▶ _INSTRUCCIONES_:
**1.** En el texto sobre los diamantes, ¿qué operaciones hay que hacer con todo el material después de excavar la arena y volar la roca? Enuméralas.
**2.** Prosigue el texto sobre los diamantes a partir de su última oración.

▶ _FRAGMENTO SELECCIONADO_:
= = = =
FASCINADOR MUNDO DE LOS DIAMANTES
Publicado en
octubre 20, 2016
La hermandad internacional de los diamantes custodia su fuente de abastecimiento con todos los dispositivos protectores conocidos por el hombre, pero sella sus más importantes transacciones con estas simples palabras: "Buena suerte y prosperidad".
Por Ronald Schiller.
A Lo largo de las costas del sudoeste de África, situado entre montañas volcánicas y el rugiente Atlántico, se encuentra uno de los desiertos más terribles del planeta. Los geógrafos llaman a esta zona la Costa de los Esqueletos, porque las playas están sembradas de innumerables restos de barcos hundidos. Para sus escasos habitantes, es el Territorio Prohibido, ya que nadie puede entrar allí sin permiso ni abandonar el lugar sin ser examinado con rayos X. Sin embargo, ninguno de los dos nombres resulta adecuado, pues bajo esas arenas desoladas se encuentran los yacimientos diamantíferos más ricos del mundo.
Conseguí permiso para entrar en el territorio en "visita oficial" ("por un día y con un maletín, pero sin máquina de escribir, por favor", me advirtieron) y allí presencié escenas estremecedoras: obreros africanos sentados en cuclillas arrancaban con los dedos los diamantes incrustados en las rocas que sobresalían de las arenas de la playa; mujeres encerradas en recintos custodiados por guardias separaban la arena de los relucientes guijarros con la misma naturalidad con que las amas de casa desgranan los guisantes; bandas sin fin cubiertas de grasa a las que se adherían los grandes diamantes en bruto, y unos separadores electrónicos por los que caían en cascada las piedras más pequeñas como estrellas diminutas.
No es fácil, sin embargo, conseguir las gemas. Después de excavar con máquinas hasta nueve o diez metros de profundidad en la arena de la playa y hacer volar millones de toneladas de roca, hay que acarrear todo esto, triturarlo, lavarlo, pasarlo por cribas, elaborarlo y re-elaborarlo, para obtener de cada siete toneladas y media sólo un quilate de diamantes (200 miligramos). Lo que diariamente se saca con toda esta increíble labor parece ridículamente insignificante: una lata llena de cristales transparentes con un peso aproximado de 1,14 kg. Pero esos cristales equivalen a 5700 quilates de diamantes.
= = = =
▶ _SECCIÓN DE DATOS_:
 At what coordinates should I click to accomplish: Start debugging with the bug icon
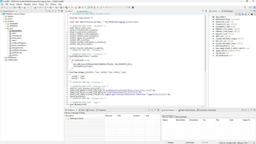click(x=56, y=7)
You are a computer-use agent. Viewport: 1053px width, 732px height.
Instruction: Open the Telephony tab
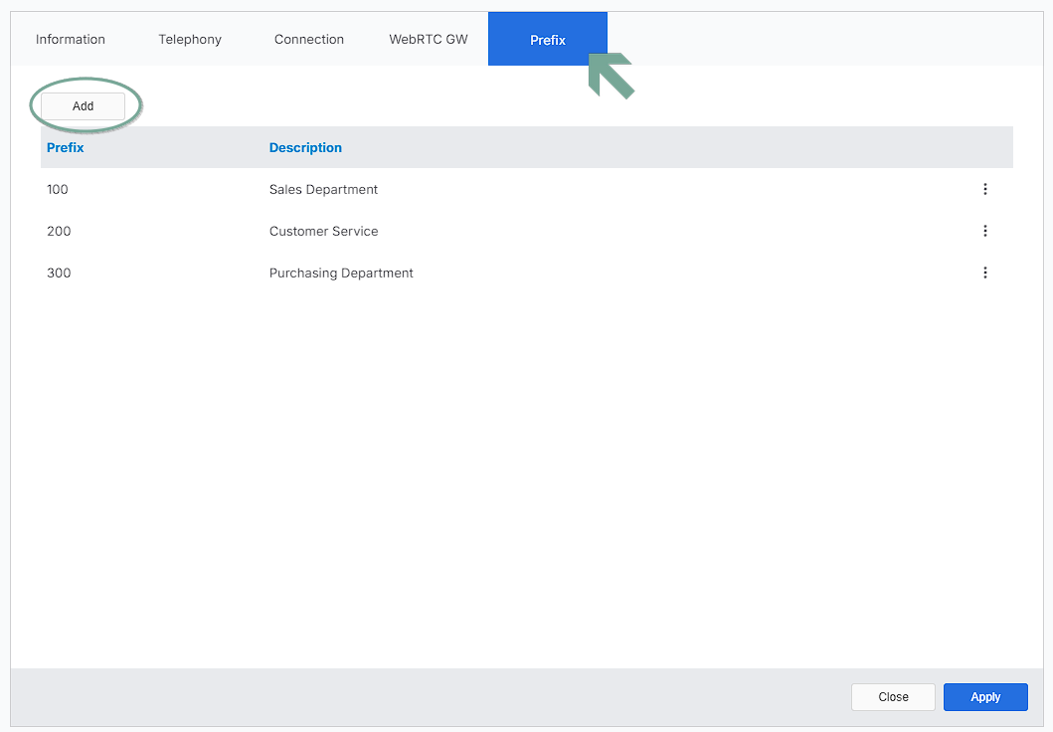coord(190,40)
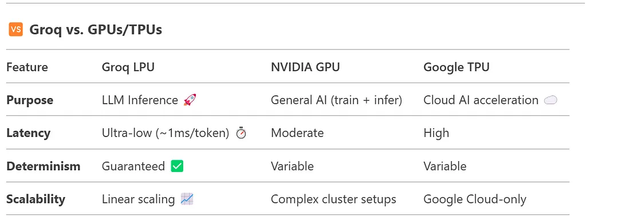Click the Ultra-low (~1ms/token) text
630x219 pixels.
pos(166,133)
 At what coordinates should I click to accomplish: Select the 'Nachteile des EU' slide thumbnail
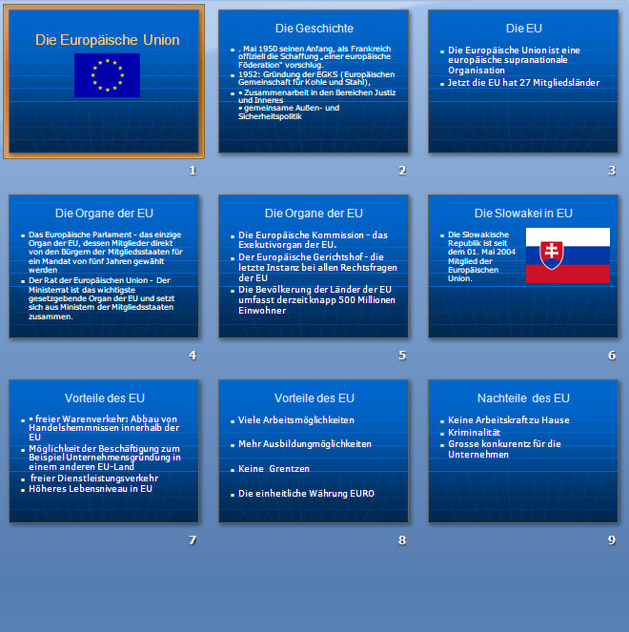coord(523,451)
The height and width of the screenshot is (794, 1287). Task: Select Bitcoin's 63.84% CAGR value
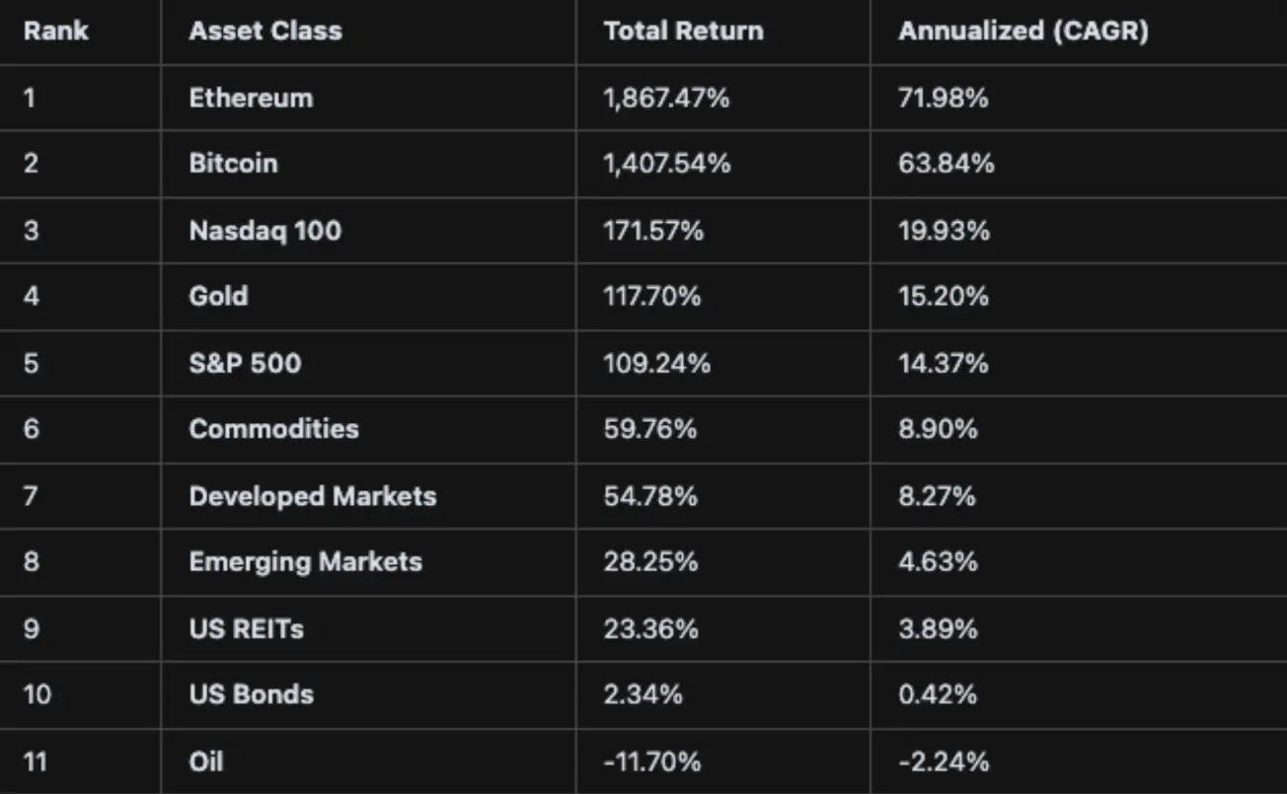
= = = =
▶ _RESULTADOS DEL EJERCICIO_:
**1.**
- Acarrearlo
- Triturarlo
- Lavarlo
- Pasarlo por cribas
- Elaborarlo
- Re-elaborarlo

**2.**
La gigantesca De Beers Consolidated Mines, Limited, que posee o controla la mayor parte de las minas del sur y el sudoeste de África, sale bien compensada por todos estos trabajos. Las piedras preciosas que se obtienen diariamente valen en bruto unos 228.000 dólares, y varias veces más cuando están cortadas y pulidas. Incluso por el polvo de diamantes, empleado como abrasivo industrial, se pagan cerca de 10 dólares el gramo, tres veces el precio del oro en el mercado el mes de julio de 1973.
Sin embargo, son insignificantes las posibilidades de sacar de contrabando ni siquiera el diamante más diminuto. A la salida, los visitantes, sin excepción, son cuidadosamente examinados con aparatos de rayos X, y los diamantes escondidos producen destellos fluorescentes que delatan su presencia. Abren y registran todos los objetos metálicos, desde los tubos de lápices de labios hasta las cámaras fotográficas. Si yo hubiese llevado una máquina de escribir, no habría podido sacarla. "Demasiado difícil de examinar", me explicó un guardia.
Las playas están protegidas contra los intrusos por vallas conectadas a sistemas de alarma, y se mantiene una perpetua vigilancia por medio de radar, patrullas montadas en jeeps, perros y helicópteros.
CATACLISMO CREADOR
La compañía minera De Beers suministra en la actualidad aproximadamente un 35 por ciento de la producción de diamantes del mundo. (La URSS contribuye con el 25 por ciento y el resto proviene de yacimientos desperdigados por África, Asia y América.) A pesar de que la producción total es la mayor de la historia —casi once toneladas anuales, es decir, alrededor de 50 millones de quilates—, la demanda excede de tal modo a la oferta que los precios han subido más del triple en los últimos 20 años y es posible que dentro de 50 se hayan agotado esas piedras preciosas. En los Estados Unidos los diamantes han tenido siempre gran aceptación, pero ahora la costumbre de regalar anillos de brillantes para solemnizar los compromisos matrimoniales cunde también en algunos otros países ricos como Japón y Alemania Occidental. En las naciones políticamente inestables surge, asimismo, un gran interés por las piedras preciosas como inversión, pues su gran valor y pequeñísimo tamaño las hacen muy útiles en caso de necesidad.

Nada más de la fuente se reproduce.